Performance Fees Increased Thresholds
Main Contributor: Zachary Fenno, CSCP, Compliance Manager
Qualified Client Threshold
The SEC scrutinizes performance fees heavily, so it is important to stay abreast of new regulations surrounding when advisors can charge performance fees. The Advisor’s Act prohibits registered advisors from charging a performance-based fee unless the client meets the definition of a “Qualified Client.”
Originally a Qualified Client had either $1,000,000 in assets under management with the advisor or $2,100,000 in net worth.
Effective August 16, 2021, the SEC updated those thresholds to $1,100,000 in assets under management or a net worth of at least $2,200,000. An increase of $100,000 with both requirements.

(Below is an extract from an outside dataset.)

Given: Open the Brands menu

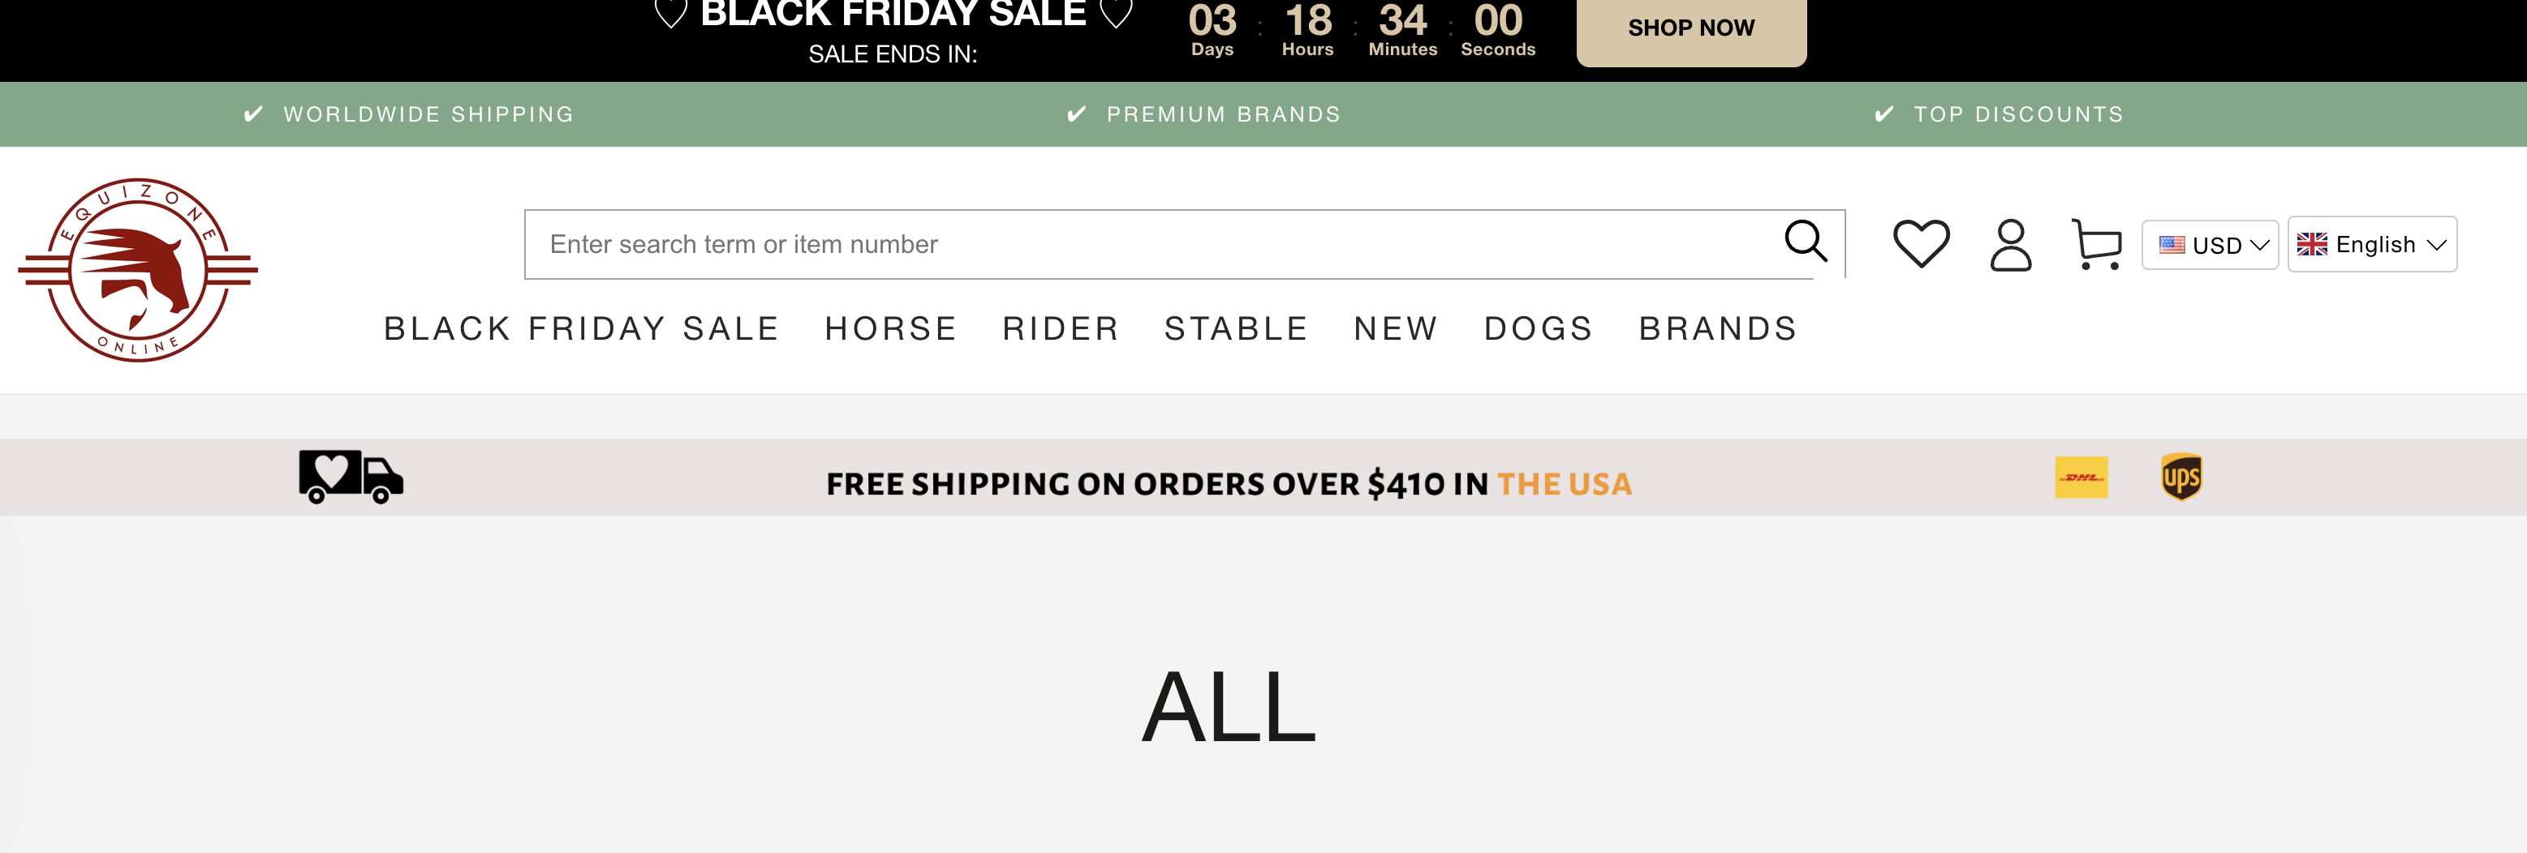Looking at the screenshot, I should pyautogui.click(x=1718, y=328).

These requirements apply to managed accounts and investors in private funds.
NOTE: This new definition only applies to new clients at the time of the order. This does not retroactively apply to clients who have already met the previous threshold(s).
What Do You Need to Do Now?
If you only manage separate accounts, you will need to amend your policies and procedures to match the new required limits.
If you are a 3(c)(1) fund, you will want to update your policies and procedures and your offering documents to meet the new required limits.
Conclusion
While these limits do not drastically change what is required, it is important to ensure all of your documents that pertain to performance fees are updated to match these new guidelines. It is also important to note that this threshold will change approximately every five years, based upon inflation.